Fluid and Crystallized Intelligence

Definition

Fluid and crystallized intelligence are the two broad components of general cognitive ability proposed by Raymond Cattell and developed by John Horn. Fluid intelligence is the capacity to solve novel problems, reason abstractly, and detect patterns in unfamiliar material — the engine of figuring things out without prior practice. Crystallized intelligence is the body of knowledge, vocabulary, procedures, and learned strategies a person has accumulated through education and experience — what they already know how to do. The two are correlated but track distinctly through the lifespan and respond differently to brain ageing.

Why it matters

How it works

Cattell observed that the tests loading most heavily on general intelligence (g) split into two clusters. One cluster — Raven's matrices, novel pattern problems, working-memory tasks — measures the ability to handle material the test-taker has never seen. The other — vocabulary, general knowledge, comprehension — measures what the test-taker has acquired. The two clusters correlate with each other but show different developmental curves and different sensitivities to brain injury, fatigue, and ageing. That double dissociation is the evidence that they index different underlying capacities.

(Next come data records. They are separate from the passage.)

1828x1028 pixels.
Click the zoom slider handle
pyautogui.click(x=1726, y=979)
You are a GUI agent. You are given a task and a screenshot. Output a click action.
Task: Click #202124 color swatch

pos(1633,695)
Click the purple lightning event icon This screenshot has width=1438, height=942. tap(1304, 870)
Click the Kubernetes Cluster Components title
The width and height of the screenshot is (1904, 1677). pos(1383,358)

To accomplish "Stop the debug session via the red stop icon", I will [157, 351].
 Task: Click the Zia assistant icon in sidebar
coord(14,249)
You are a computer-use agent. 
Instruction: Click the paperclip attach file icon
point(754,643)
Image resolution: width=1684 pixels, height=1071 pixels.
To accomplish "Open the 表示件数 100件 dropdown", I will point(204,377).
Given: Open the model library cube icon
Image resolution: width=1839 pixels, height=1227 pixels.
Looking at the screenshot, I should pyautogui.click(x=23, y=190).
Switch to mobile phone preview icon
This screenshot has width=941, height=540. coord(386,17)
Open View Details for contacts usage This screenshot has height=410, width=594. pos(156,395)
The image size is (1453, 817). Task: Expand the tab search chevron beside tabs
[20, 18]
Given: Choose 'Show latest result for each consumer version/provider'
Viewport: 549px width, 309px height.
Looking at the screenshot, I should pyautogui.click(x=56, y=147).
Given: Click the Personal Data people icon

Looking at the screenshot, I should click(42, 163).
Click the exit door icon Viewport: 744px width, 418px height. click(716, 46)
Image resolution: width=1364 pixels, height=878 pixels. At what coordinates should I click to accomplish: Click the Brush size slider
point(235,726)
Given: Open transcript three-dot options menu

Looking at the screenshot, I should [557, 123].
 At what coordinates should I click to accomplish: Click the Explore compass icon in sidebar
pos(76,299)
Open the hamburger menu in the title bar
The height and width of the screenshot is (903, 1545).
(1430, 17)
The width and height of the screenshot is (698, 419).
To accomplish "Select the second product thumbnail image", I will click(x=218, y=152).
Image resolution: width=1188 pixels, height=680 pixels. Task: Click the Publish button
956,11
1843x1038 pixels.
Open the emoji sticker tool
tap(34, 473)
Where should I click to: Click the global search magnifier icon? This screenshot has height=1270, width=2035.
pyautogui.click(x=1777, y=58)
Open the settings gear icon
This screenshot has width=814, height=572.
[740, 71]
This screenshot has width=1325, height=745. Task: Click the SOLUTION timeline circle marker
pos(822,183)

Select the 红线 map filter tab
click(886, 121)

Neurally, fluid abilities depend disproportionately on the integrity of the prefrontal cortex and the speed and bandwidth of working-memory circuits — both of which decline gradually with age. Crystallized abilities depend on long-term semantic and procedural memory stores, which tend to be more robust. The practical upshot is that older adults can outperform younger ones on tasks where accumulated knowledge dominates, while younger adults retain an edge on tasks demanding fast novel reasoning. Training programmes that promise to raise general intelligence tend to show that gains transfer narrowly — fluid intelligence in particular has proved hard to durably enlarge.